The Arkansas defensive coordinator/linebacker coach would expound after the early spring practices about the Razorbacks having all walkons behind linebackers Freddie Fairchild, Desmond Sims and Sam Olajubutu until the freshman cavalry officially rides in come August.
“Uh, coach, Weston Dacus is on scholarship, too.”
Nobody makes that omission now. None have since mid-spring. The junior two-year letterman from Searcy really came on with a rush, Herring and head coach Houston Nutt both remarked.
“He cut loose,” Nutt said last week. “It’s like suddenly he stopped thinking and just started playing and making plays. I was really proud of Weston Dacus.”
He was proud, and relieved, too. Relieved because if the Razorbacks opened the season against Southern California tomorrow instead of Sept. 2, the once-forgotten man would be a one-man second-team. He’d be the backup both for Sims in the middle and Olajubutu and Fairchild on either side.
The Razorbacks have promising freshman linebacking help on the way with scholarship signees Adrian Davis, Rosenberg, Texas; Wendel Davis, Sweeny, Texas; Chip Gregory, Allen, Texas; Ryan Powers, Athens, Ala. and Van Stumon, North Little Rock, in the fold. But counting early on freshmen is like betting your future on a roulette wheel’s spin.
The odds are not stacked in your favor.
Just go back to last year with Freddie Fairchild. Fairchild became a good player as last season went on, and Herring and Nutt firmly believe he will become a great one.
But when the former Little Rock Central star, with an extra year of prep school seasoning at Hargrave (Va.) Military Academy, debuted as a starter in Los Angeles three games into the season against Southern California, he looked more lost in L.A. than the Beverly Hillbillies first driving into town.
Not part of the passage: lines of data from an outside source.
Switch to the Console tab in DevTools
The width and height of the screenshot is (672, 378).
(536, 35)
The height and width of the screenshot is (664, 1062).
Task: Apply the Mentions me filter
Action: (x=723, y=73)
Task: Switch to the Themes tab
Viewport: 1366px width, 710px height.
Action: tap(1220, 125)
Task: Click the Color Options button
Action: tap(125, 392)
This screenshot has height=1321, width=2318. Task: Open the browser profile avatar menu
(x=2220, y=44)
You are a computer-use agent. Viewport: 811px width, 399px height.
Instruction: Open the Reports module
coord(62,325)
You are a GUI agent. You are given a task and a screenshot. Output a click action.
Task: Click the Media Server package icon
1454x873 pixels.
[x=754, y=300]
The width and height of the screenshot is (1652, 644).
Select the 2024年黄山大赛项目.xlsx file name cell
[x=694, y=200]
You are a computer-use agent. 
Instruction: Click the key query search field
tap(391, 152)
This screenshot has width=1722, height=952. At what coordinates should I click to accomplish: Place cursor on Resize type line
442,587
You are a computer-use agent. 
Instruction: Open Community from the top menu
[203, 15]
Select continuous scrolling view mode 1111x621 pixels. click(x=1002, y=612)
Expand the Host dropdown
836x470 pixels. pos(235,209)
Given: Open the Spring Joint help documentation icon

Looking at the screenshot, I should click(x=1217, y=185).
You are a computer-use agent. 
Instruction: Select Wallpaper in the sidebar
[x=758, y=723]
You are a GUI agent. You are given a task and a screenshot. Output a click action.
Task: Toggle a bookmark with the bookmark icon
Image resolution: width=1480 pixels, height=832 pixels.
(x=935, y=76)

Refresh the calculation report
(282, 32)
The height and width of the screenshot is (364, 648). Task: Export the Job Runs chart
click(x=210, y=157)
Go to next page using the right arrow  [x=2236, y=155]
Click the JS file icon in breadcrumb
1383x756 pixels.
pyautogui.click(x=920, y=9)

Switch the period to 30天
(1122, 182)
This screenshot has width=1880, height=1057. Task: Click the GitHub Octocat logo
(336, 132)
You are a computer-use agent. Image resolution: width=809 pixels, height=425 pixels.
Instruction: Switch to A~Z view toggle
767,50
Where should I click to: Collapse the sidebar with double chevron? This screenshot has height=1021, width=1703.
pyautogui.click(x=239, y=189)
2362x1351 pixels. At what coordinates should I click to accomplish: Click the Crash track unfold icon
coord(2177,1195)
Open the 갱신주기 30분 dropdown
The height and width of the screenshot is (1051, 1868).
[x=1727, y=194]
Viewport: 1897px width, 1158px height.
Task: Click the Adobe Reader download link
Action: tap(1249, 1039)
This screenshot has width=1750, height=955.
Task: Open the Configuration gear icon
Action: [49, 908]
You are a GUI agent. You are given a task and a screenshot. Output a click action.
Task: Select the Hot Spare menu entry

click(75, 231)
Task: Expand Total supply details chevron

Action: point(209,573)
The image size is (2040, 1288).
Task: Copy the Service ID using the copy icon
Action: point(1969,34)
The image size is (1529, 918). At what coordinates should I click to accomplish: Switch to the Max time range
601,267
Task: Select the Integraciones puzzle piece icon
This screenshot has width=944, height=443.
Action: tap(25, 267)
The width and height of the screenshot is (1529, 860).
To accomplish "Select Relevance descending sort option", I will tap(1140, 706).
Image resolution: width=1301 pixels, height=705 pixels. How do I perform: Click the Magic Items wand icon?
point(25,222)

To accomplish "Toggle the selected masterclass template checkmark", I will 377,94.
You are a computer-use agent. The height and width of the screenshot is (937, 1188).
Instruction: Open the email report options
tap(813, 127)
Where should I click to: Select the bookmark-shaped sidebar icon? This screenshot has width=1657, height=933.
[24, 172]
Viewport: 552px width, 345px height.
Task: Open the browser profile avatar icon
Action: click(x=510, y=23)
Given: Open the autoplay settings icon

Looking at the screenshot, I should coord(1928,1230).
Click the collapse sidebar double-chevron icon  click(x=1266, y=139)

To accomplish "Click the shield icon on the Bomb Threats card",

Not that Fairchild was the Lone Ranger looking lost in the 70-17 debacle against Matt Leinart, Reggie Bush, Lendale White and Co., but the Trojans certainly exploited him as good teams do against a rookie.
By the season’s end, Fairchild was doing plenty of exploiting with 59 tackles, including two sacks, and a pass deflection and three quarterback hurries. He may perch on stardom now.
“Freddie Fairchild put on 18 pounds of muscle since last year.” Nutt said. “He got better each day.”
So did Dacus once he turned it around starting the second week of spring drills.”
That’s huge news for Arkansas needing a seasoned linebacking hand in reserve.
Dacus’ 2005 campaign tends to get overlooked because he opened the season as a starter but was quickly replaced in the middle by Pierre Brown and Clarke Moore and also stymied on the depth chart by Fairchild’s development.
However, Dacus’ 2005 was not in vain. Appearing in all 11 games, he had 26 tackles, including one and a half sacks, broke up a pass, was credited with two quarterback hurries and forced a fumble. Dacus was a mainstay in the kicking game.
“He was our leading tackler on special teams,” Nutt said.
So the forgotten man perhaps never was all that forgotten. Mark it down. The Razorback coaches know they return four scholarship linebackers from 2005 to 2006.